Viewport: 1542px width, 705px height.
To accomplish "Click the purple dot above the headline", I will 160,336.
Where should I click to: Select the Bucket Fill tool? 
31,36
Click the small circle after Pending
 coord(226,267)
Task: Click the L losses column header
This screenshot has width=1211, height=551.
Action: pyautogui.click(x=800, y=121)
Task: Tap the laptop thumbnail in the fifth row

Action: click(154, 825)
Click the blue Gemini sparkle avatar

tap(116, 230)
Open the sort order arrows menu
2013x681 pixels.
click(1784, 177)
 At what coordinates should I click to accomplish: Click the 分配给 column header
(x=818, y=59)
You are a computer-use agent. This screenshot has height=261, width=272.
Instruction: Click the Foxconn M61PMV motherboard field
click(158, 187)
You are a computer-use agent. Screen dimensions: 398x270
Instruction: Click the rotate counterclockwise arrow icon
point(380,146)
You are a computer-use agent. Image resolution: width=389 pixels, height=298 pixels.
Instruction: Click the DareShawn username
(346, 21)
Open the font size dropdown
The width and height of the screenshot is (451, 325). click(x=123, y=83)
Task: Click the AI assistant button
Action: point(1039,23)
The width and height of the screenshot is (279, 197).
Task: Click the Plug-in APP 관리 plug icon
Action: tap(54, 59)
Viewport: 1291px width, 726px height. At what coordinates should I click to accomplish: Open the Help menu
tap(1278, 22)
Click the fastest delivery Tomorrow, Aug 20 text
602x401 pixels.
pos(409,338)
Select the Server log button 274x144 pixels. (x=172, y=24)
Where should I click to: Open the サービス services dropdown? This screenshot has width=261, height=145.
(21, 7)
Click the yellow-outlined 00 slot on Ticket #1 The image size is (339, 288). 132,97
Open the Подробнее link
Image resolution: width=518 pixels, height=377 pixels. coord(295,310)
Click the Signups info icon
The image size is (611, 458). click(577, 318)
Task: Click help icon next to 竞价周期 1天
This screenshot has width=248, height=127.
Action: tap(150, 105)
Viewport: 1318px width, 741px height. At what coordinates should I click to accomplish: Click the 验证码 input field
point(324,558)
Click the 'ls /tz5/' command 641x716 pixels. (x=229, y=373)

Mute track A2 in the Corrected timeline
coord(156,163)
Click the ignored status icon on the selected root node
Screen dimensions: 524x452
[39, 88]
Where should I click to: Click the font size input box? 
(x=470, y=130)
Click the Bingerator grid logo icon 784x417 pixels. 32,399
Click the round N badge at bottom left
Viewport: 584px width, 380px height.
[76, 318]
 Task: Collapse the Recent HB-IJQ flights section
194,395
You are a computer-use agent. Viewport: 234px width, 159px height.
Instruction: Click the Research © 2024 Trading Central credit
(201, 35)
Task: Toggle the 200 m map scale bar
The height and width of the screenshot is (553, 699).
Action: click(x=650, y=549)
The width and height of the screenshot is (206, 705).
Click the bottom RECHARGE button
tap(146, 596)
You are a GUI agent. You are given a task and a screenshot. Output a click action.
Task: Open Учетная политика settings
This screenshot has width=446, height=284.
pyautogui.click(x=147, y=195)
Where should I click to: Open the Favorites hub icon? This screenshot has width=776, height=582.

- **EXERCISE REQUIREMENTS**
Each record above has to be set down again, word for word.

- **RESULT OF THE TASK**
Viewport: 1542px width, 705px height.
To accomplish "Click the purple dot above the headline", I will 160,336.
Where should I click to: Select the Bucket Fill tool? 
31,36
Click the small circle after Pending
 coord(226,267)
Task: Click the L losses column header
This screenshot has width=1211, height=551.
Action: pyautogui.click(x=800, y=121)
Task: Tap the laptop thumbnail in the fifth row

Action: click(154, 825)
Click the blue Gemini sparkle avatar

tap(116, 230)
Open the sort order arrows menu
2013x681 pixels.
click(1784, 177)
 At what coordinates should I click to accomplish: Click the 分配给 column header
(x=818, y=59)
You are a computer-use agent. This screenshot has height=261, width=272.
Instruction: Click the Foxconn M61PMV motherboard field
click(158, 187)
You are a computer-use agent. Screen dimensions: 398x270
Instruction: Click the rotate counterclockwise arrow icon
point(380,146)
You are a computer-use agent. Image resolution: width=389 pixels, height=298 pixels.
Instruction: Click the DareShawn username
(346, 21)
Open the font size dropdown
The width and height of the screenshot is (451, 325). click(x=123, y=83)
Task: Click the AI assistant button
Action: point(1039,23)
The width and height of the screenshot is (279, 197).
Task: Click the Plug-in APP 관리 plug icon
Action: tap(54, 59)
Viewport: 1291px width, 726px height. At what coordinates should I click to accomplish: Open the Help menu
tap(1278, 22)
Click the fastest delivery Tomorrow, Aug 20 text
602x401 pixels.
pos(409,338)
Select the Server log button 274x144 pixels. (x=172, y=24)
Where should I click to: Open the サービス services dropdown? This screenshot has width=261, height=145.
(21, 7)
Click the yellow-outlined 00 slot on Ticket #1 The image size is (339, 288). 132,97
Open the Подробнее link
Image resolution: width=518 pixels, height=377 pixels. coord(295,310)
Click the Signups info icon
The image size is (611, 458). click(577, 318)
Task: Click help icon next to 竞价周期 1天
This screenshot has width=248, height=127.
Action: tap(150, 105)
Viewport: 1318px width, 741px height. At what coordinates should I click to accomplish: Click the 验证码 input field
point(324,558)
Click the 'ls /tz5/' command 641x716 pixels. (x=229, y=373)

Mute track A2 in the Corrected timeline
coord(156,163)
Click the ignored status icon on the selected root node
Screen dimensions: 524x452
[39, 88]
Where should I click to: Click the font size input box? 
(x=470, y=130)
Click the Bingerator grid logo icon 784x417 pixels. 32,399
Click the round N badge at bottom left
Viewport: 584px width, 380px height.
[76, 318]
 Task: Collapse the Recent HB-IJQ flights section
194,395
You are a computer-use agent. Viewport: 234px width, 159px height.
Instruction: Click the Research © 2024 Trading Central credit
(201, 35)
Task: Toggle the 200 m map scale bar
The height and width of the screenshot is (553, 699).
Action: click(x=650, y=549)
The width and height of the screenshot is (206, 705).
Click the bottom RECHARGE button
tap(146, 596)
You are a GUI agent. You are given a task and a screenshot. Output a click action.
Task: Open Учетная политика settings
This screenshot has width=446, height=284.
pyautogui.click(x=147, y=195)
Where should I click to: Open the Favorites hub icon? This screenshot has width=776, height=582.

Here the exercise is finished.